■ **Action item**: If a line of the data below holds the word "computer", list it.

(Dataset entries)
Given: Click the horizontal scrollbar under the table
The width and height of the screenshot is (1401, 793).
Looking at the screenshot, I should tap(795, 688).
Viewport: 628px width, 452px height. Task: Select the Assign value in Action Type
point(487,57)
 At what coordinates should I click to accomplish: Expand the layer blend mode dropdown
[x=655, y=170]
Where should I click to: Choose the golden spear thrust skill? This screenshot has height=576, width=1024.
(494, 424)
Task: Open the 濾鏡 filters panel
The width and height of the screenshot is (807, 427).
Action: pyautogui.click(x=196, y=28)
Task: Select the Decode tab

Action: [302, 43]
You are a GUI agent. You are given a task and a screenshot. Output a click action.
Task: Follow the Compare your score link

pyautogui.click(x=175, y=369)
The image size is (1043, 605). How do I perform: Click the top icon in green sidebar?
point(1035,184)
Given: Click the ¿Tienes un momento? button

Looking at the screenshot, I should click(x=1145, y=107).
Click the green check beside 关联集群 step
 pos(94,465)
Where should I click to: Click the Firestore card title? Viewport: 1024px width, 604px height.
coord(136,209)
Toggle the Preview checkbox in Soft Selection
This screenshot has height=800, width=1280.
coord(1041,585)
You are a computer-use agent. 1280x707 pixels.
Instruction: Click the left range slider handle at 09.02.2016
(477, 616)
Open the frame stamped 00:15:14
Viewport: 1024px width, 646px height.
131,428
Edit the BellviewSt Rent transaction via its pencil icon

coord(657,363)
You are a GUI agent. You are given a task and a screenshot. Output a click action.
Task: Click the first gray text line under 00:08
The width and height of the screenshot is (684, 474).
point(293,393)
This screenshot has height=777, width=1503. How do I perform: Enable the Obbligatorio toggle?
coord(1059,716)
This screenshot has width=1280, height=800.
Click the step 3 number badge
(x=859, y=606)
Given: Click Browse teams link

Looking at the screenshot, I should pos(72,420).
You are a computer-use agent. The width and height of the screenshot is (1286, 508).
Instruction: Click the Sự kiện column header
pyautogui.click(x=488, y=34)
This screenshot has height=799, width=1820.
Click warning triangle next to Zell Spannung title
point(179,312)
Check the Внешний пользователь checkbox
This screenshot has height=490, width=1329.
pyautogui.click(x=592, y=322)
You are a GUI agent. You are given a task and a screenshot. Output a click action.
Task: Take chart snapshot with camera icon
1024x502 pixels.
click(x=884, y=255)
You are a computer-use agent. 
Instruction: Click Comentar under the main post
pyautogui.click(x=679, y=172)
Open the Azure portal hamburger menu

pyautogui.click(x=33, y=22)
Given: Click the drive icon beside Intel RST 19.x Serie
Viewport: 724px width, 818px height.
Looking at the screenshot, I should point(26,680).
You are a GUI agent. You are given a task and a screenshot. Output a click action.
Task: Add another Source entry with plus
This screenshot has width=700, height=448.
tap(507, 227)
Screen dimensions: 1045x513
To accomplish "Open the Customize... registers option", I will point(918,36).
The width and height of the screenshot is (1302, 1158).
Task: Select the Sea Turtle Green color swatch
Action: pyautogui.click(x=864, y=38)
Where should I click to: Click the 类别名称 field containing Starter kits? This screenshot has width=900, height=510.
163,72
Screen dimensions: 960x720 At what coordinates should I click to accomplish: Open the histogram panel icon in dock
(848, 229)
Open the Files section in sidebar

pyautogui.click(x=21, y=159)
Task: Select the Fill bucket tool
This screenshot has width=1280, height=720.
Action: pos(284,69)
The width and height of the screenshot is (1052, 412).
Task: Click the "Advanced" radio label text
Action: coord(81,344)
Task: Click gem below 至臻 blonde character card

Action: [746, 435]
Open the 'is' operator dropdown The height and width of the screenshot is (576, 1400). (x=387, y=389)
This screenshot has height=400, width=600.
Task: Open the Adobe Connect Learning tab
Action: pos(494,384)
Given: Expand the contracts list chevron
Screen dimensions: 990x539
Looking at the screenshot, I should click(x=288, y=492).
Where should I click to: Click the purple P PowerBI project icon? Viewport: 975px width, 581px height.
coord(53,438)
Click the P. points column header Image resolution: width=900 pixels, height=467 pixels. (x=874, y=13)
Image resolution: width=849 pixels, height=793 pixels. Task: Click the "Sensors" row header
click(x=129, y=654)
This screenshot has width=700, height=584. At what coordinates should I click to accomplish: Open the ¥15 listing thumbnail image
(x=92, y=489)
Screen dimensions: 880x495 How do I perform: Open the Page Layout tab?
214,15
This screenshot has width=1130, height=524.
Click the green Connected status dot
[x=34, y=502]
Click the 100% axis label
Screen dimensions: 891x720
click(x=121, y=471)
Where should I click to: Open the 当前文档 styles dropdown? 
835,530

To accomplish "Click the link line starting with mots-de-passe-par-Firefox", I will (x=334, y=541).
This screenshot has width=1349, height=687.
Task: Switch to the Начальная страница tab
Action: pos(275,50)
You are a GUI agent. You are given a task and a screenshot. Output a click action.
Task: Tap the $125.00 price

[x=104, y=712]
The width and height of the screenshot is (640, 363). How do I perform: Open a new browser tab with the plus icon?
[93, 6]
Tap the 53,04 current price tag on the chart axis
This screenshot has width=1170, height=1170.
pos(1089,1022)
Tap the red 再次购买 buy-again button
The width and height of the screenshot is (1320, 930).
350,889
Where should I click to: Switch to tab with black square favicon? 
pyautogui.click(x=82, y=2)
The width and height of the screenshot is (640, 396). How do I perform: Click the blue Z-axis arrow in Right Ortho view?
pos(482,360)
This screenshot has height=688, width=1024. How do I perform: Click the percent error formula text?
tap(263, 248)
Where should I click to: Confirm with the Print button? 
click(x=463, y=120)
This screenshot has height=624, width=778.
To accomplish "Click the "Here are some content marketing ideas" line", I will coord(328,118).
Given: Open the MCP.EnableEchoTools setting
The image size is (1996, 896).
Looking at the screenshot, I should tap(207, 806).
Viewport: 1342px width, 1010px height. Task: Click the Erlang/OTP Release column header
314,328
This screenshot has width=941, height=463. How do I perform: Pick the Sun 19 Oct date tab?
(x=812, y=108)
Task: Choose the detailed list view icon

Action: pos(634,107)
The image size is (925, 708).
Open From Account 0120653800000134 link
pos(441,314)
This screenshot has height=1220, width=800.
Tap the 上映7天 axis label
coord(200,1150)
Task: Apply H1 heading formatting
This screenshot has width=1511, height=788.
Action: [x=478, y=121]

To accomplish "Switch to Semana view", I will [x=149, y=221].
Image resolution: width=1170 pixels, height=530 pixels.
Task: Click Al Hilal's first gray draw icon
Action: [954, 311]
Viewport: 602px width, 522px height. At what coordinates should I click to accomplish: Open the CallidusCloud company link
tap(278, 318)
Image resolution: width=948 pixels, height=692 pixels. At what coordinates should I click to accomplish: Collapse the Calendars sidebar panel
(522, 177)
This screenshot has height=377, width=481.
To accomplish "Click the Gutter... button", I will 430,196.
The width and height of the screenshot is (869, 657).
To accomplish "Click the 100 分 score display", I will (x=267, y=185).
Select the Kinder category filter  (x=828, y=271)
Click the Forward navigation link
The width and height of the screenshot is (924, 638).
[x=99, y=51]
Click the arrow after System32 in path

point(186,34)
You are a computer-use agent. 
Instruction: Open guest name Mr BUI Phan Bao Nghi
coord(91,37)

■ **Response area**:
You are a computer-use agent. 1280x707 pixels.
You are a computer-use agent. The width and height of the screenshot is (1286, 508).
You are a computer-use agent. 
You are a computer-use agent. 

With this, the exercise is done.